Años 80. El cielo es de un color gris plomizo y el termómetro marca 0º grados. En la radio suena uno de los éxitos de este año mientras, concentrada, tomo una curva. Voy de camino a casa por Navidad e, inevitablemente, los recuerdos se agolpan en mi cabeza: tiempos pasados de mi niñez me distraen de la monotonía de la carretera. Con ilusión, pienso que, me quedan sólo 20 kilómetros para abrazar a mi familia y sentirme, de nuevo, en el calor de mi hogar.
Un coche me adelanta por el carril izquierdo de la autovía. En el momento en que se pone a mi altura, sin pensarlo, giro mi cabeza y mis ojos se topan con el conductor que también me mira. Nos sonreímos en un intento de hacerle saber al otro que ambos tenemos el mismo destino: estamos de camino a casa porque es Navidad. Un sentimiento compartido de " no estás solo en el trayecto, yo te acompaño" me embriaga. Cuando el adelantamiento acaba y el desconocido se incorpora a mi carril, instintivamente, lo saludo con la mano deseándole un buen viaje.

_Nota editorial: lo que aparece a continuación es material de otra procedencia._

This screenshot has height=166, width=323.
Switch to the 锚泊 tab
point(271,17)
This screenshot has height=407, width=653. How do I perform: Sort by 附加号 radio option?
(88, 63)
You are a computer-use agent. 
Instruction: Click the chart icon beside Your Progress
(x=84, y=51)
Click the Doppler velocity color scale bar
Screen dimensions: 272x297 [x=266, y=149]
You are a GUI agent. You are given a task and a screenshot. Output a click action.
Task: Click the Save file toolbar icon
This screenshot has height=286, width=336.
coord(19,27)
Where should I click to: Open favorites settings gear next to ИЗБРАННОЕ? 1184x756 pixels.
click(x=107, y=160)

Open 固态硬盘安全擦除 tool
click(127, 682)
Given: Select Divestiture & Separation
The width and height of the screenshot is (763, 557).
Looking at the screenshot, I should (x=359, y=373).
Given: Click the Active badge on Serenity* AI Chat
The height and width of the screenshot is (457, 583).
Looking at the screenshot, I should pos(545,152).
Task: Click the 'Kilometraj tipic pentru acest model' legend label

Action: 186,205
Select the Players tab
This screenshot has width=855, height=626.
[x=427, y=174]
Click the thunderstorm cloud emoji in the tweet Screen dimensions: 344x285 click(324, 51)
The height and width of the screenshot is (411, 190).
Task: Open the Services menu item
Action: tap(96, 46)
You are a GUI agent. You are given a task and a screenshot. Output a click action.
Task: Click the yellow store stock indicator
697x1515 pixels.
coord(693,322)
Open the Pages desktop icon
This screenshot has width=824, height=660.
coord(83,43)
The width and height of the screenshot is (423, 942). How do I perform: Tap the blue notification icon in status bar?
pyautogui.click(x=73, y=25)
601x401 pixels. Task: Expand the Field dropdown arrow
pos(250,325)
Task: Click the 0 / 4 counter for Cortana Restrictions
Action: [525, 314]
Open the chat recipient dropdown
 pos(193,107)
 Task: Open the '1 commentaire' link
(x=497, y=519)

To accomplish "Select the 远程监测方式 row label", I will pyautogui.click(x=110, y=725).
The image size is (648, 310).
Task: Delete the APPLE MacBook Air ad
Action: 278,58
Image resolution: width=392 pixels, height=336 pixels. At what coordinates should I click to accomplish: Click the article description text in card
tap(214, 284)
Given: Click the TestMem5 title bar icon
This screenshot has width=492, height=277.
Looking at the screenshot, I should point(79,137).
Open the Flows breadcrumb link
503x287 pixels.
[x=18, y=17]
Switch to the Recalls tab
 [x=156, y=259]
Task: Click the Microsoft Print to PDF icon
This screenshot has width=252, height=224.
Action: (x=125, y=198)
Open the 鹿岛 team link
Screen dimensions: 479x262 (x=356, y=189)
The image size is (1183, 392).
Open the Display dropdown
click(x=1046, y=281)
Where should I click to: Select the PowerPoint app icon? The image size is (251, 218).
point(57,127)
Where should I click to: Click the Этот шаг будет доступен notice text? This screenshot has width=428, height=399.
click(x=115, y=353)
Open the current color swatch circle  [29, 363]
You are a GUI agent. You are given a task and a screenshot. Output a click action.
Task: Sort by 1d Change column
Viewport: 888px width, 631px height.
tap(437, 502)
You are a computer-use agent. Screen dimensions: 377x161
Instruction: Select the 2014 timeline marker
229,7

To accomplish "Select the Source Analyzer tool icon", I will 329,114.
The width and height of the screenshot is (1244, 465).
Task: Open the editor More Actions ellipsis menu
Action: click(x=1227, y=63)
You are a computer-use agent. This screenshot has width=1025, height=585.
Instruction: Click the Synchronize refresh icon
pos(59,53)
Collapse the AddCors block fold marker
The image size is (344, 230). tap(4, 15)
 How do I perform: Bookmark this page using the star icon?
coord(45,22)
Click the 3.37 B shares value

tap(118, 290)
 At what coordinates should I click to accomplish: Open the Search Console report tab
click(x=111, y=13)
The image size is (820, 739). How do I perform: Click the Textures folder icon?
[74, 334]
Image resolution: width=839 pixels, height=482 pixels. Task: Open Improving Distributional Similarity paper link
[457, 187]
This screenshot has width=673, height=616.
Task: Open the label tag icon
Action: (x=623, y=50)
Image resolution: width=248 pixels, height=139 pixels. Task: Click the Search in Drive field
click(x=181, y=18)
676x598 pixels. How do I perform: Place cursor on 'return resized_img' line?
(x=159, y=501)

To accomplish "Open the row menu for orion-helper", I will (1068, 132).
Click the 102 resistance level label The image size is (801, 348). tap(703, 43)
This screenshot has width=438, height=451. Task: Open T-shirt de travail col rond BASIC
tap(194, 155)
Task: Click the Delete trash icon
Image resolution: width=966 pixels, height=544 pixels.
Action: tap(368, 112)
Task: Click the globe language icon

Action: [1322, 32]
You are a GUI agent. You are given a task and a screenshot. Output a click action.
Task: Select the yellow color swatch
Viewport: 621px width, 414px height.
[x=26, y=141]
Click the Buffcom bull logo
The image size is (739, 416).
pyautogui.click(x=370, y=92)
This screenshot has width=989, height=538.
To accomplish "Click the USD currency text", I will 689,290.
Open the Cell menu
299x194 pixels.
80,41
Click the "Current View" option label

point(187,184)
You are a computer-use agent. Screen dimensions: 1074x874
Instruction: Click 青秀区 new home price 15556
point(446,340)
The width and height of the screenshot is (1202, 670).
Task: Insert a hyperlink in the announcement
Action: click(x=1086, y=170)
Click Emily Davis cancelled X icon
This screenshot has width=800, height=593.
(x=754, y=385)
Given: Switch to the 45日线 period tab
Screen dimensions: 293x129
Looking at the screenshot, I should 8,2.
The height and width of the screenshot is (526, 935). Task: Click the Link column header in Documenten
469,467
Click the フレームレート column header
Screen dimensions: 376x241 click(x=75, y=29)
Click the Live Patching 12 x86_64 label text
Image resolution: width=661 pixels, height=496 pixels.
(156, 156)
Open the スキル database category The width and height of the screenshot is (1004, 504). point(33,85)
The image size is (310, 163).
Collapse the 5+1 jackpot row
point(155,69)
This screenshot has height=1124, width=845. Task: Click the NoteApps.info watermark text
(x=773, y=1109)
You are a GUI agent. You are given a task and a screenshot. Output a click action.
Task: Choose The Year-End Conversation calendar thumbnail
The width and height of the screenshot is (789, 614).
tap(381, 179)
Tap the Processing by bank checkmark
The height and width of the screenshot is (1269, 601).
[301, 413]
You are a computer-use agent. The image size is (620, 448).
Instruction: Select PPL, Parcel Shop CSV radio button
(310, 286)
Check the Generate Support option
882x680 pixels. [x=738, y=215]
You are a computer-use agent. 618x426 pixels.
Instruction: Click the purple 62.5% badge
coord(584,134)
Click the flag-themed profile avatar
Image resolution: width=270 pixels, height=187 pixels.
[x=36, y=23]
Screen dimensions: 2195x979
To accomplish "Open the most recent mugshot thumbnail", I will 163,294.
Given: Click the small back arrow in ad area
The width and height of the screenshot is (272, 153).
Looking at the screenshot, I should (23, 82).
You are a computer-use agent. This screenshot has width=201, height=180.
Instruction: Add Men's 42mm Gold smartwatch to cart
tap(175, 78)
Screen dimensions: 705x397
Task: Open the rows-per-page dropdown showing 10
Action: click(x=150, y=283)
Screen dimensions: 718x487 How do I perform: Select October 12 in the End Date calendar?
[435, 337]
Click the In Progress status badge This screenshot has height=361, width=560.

Sonrío y regreso , de nuevo, al pensamiento de que estoy volviendo a casa, después de tanto tiempo lejos, ausente...
La distancia tiende a dulcificarlo todo, idealizando cada recuerdo, sea bueno o malo. En el fondo, me da miedo enfrentarme al reencuentro y caer en el agravio comparativo con los tiempos pasados, los cuales siempre pensamos que fueron mejores. Hoy hay sillas vacías que, años atrás, estaban ocupadas y copas que, hoy, no serán brindadas.
Motitas blancas comienzan a depositarse suavemente en el capó de mi coche: está nevando. Ahora, en la radio suena "Last Christmas" de George Michael, canción que el artista ha lanzado este año. Subo el volumen mientras me dejo embriagar por su dulce voz y el encanto de la melodía. Sonrío, romantizada por el poder que la música tiene en mí.
Y, es en ese momento, cuando reparo en que aunque voy de camino a casa, el verdadero hogar, es aquel que yo misma he construido y que no está en otro lugar que no sea dentro de mí, en mi interior. Es entonces cuando siento en el centro de mi pecho un calor intenso y acogedor como el que se desprende de una hoguera encendida.
Por fin, lo comprendo: el hogar soy yo misma, esté donde esté, al que siempre puedo volver sin tener que recorrer ni un solo kilómetro. Mi mano agarra el volante, mientras la otra acaricia mi pecho, una lágrima, de emoción, se desprende de mis ojos y mi vista comienza a nublarse. La carretera comienza a ser un manto blanco, como de terciopelo, mientras conduzco a casa por Navidad.